§ **Source**
## Begin
As climate shocks intensify, costing the world more than $300 billion a year, cities and businesses are recognizing resilience as a key market opportunity.
Building resilient, low-carbon infrastructure across low- and middle-income countries will require up to $821 billion annually through 2050, protecting trillions of dollars in future value.
The private sector is also responding, with climate-resilient technologies and services across infrastructure, agriculture, and water management potentially attracting more than $1 trillion in private capital by 2030.
In the United States, only one-third of disaster losses are insured, leaving communities and governments at risk. Approximately 1 in 5 homes, worth an estimated $8 trillion, face severe hurricane risk without proper protection. These widening protection gaps increase fiscal and financial instability.
Investing in resilience can yield tenfold returns through avoiding losses, creating jobs, and strengthening local economies. Leading investors are now treating adaptation as a new asset class – one that protects value and drives returns.
Influential investors are now incorporating climate change adaptation into their portfolios, viewing resilience as a new asset class that protects value and generates returns.
By aligning incentives for cities, investors, insurers, and developers, a global market for resilience is emerging.
“This is about more than just strengthening infrastructure,” said Lina Lyakow, managing director of Resilient Cities Network. “By creating resilience portfolios that attract private capital, we are making resilience practical, measurable and investable.”
“The scale of climate risk is too great for any city or business to tackle alone,” said Jeff Merritt, head of urban transformation at the World Economic Forum.
## End
§ **Requirements**
1) According to the article on climate resilience, what share of disaster losses in the United States is insured?
2) Using the article on climate resilience, explain why leading investors are starting to treat adaptation as a new asset class.

Collected data entries
## Begin
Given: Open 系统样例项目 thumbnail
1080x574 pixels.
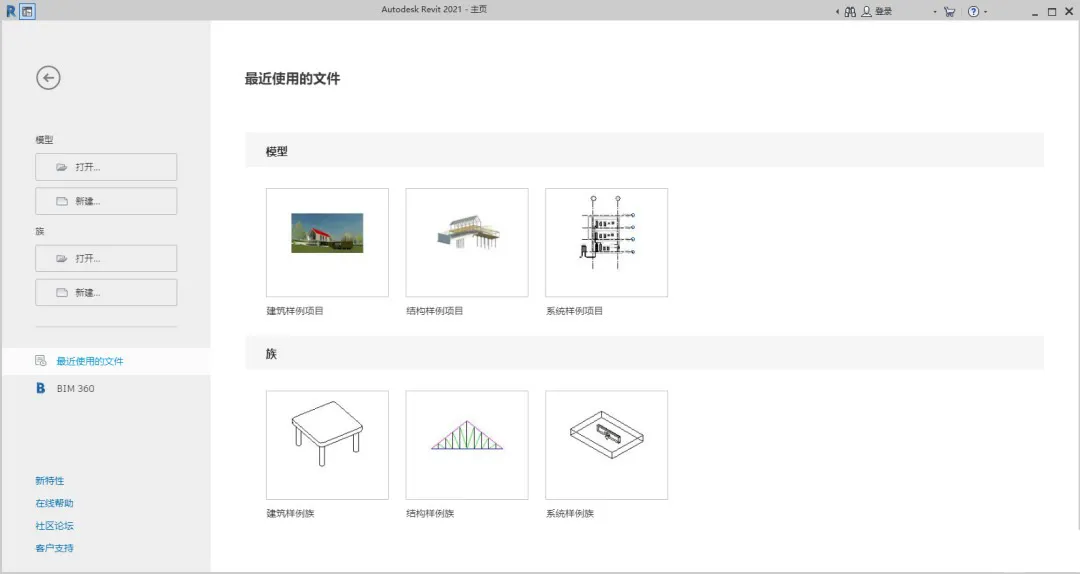Looking at the screenshot, I should pyautogui.click(x=606, y=242).
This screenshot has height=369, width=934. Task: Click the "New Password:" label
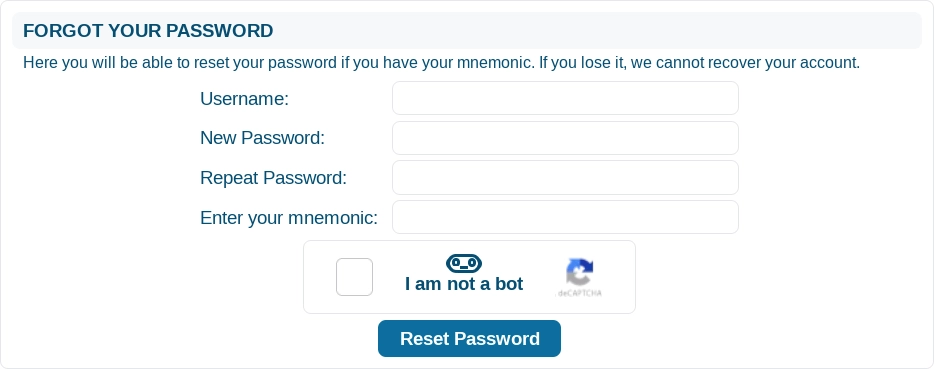pos(263,138)
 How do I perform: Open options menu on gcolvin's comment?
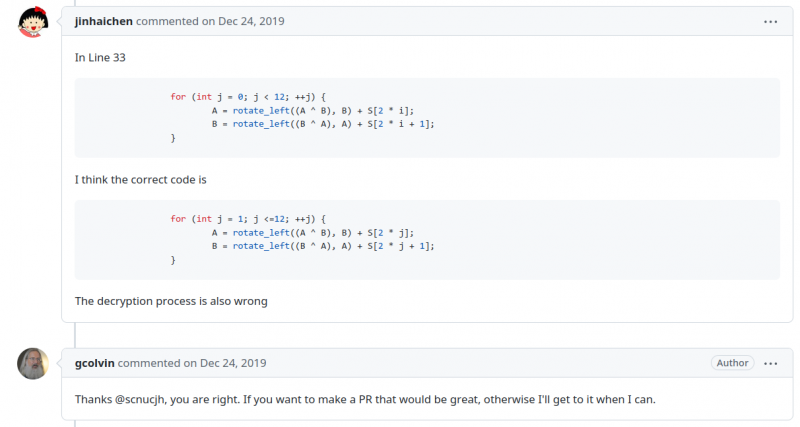click(771, 362)
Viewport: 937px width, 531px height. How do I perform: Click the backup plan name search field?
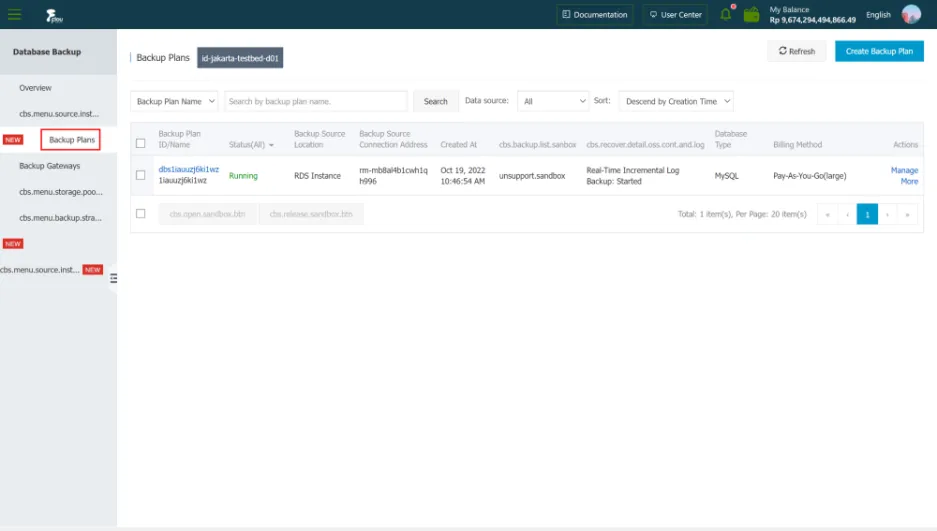click(315, 101)
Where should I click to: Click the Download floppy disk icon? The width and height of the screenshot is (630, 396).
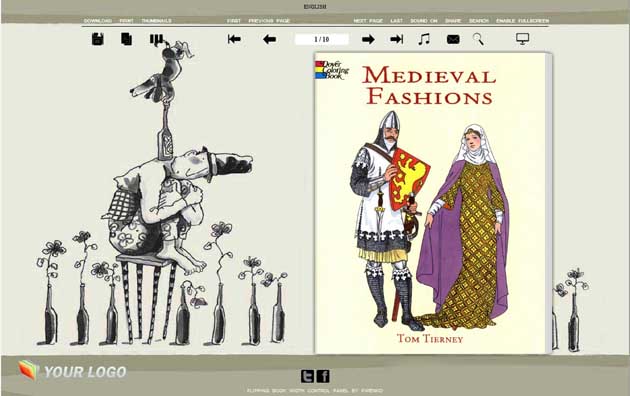point(98,39)
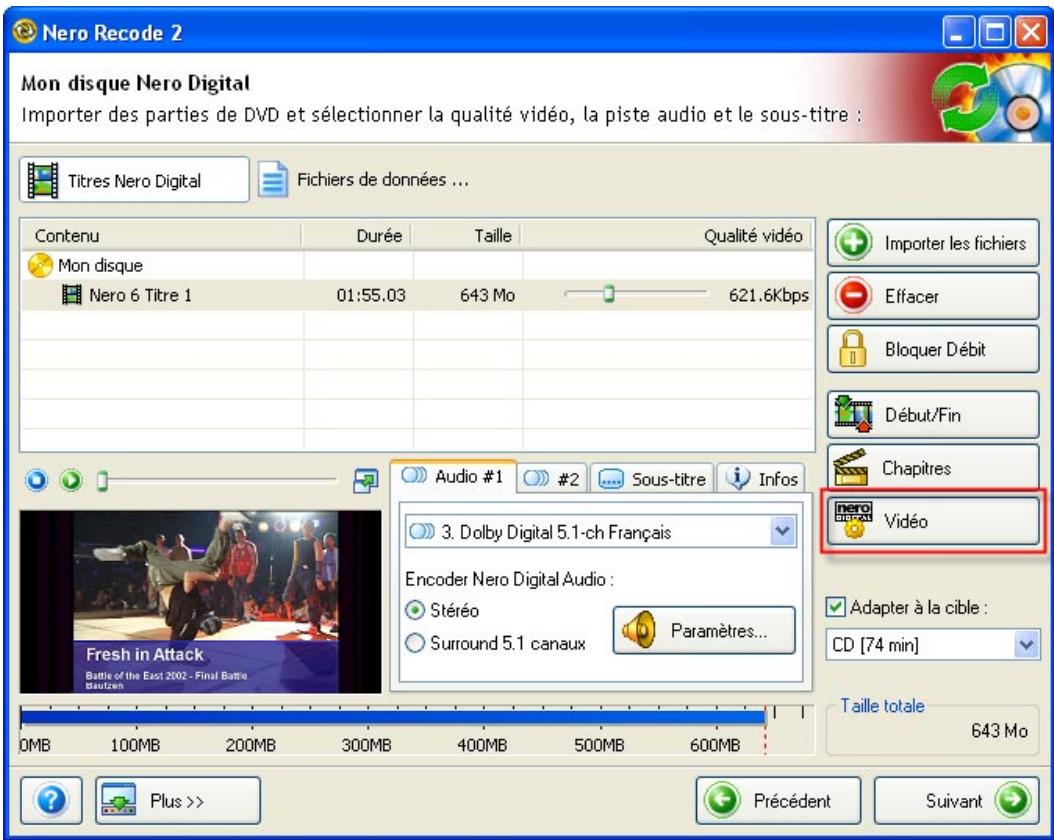1054x840 pixels.
Task: Click the detach preview window icon
Action: tap(366, 480)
## End
§ **Solutions by task**
1) Only one-third of disaster losses in the United States are insured.

2) Investing in resilience can yield tenfold returns by avoiding losses, creating jobs, and strengthening local economies. Investors therefore see adaptation as an asset class that both protects value and drives returns.